[Pixel coordinate grounding data]
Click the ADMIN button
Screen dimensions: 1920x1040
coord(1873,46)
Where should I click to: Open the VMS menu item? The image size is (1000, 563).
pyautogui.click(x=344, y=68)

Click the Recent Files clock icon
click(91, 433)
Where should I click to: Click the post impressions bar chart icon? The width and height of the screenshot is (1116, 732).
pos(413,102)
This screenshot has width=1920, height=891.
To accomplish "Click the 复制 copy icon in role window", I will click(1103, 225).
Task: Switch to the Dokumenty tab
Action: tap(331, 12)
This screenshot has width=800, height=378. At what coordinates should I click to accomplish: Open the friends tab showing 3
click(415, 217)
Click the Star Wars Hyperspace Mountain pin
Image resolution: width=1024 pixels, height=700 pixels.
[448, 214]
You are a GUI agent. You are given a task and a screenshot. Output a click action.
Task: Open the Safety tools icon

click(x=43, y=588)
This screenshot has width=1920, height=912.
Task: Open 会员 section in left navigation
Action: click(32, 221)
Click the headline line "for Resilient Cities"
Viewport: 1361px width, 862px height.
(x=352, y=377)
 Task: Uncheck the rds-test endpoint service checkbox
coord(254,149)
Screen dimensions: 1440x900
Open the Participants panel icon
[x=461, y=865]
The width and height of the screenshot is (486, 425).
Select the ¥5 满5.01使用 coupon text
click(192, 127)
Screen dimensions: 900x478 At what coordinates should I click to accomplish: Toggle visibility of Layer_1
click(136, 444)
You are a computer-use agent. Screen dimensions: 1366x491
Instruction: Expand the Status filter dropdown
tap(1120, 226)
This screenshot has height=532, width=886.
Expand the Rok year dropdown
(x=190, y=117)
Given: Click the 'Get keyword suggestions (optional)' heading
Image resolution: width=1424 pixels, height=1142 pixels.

Work item> Copy the data above exactly. Every line must be included.

Response to this task>
Click the ADMIN button
Screen dimensions: 1920x1040
coord(1873,46)
Where should I click to: Open the VMS menu item? The image size is (1000, 563).
pyautogui.click(x=344, y=68)

Click the Recent Files clock icon
click(91, 433)
Where should I click to: Click the post impressions bar chart icon? The width and height of the screenshot is (1116, 732).
pos(413,102)
This screenshot has width=1920, height=891.
To accomplish "Click the 复制 copy icon in role window", I will click(1103, 225).
Task: Switch to the Dokumenty tab
Action: tap(331, 12)
This screenshot has width=800, height=378. At what coordinates should I click to accomplish: Open the friends tab showing 3
click(415, 217)
Click the Star Wars Hyperspace Mountain pin
Image resolution: width=1024 pixels, height=700 pixels.
[448, 214]
You are a GUI agent. You are given a task and a screenshot. Output a click action.
Task: Open the Safety tools icon

click(x=43, y=588)
This screenshot has width=1920, height=912.
Task: Open 会员 section in left navigation
Action: click(32, 221)
Click the headline line "for Resilient Cities"
Viewport: 1361px width, 862px height.
(x=352, y=377)
 Task: Uncheck the rds-test endpoint service checkbox
coord(254,149)
Screen dimensions: 1440x900
Open the Participants panel icon
[x=461, y=865]
The width and height of the screenshot is (486, 425).
Select the ¥5 满5.01使用 coupon text
click(192, 127)
Screen dimensions: 900x478 At what coordinates should I click to accomplish: Toggle visibility of Layer_1
click(136, 444)
You are a computer-use agent. Screen dimensions: 1366x491
Instruction: Expand the Status filter dropdown
tap(1120, 226)
This screenshot has height=532, width=886.
Expand the Rok year dropdown
(x=190, y=117)
Given: Click the 'Get keyword suggestions (optional)' heading
Image resolution: width=1424 pixels, height=1142 pixels.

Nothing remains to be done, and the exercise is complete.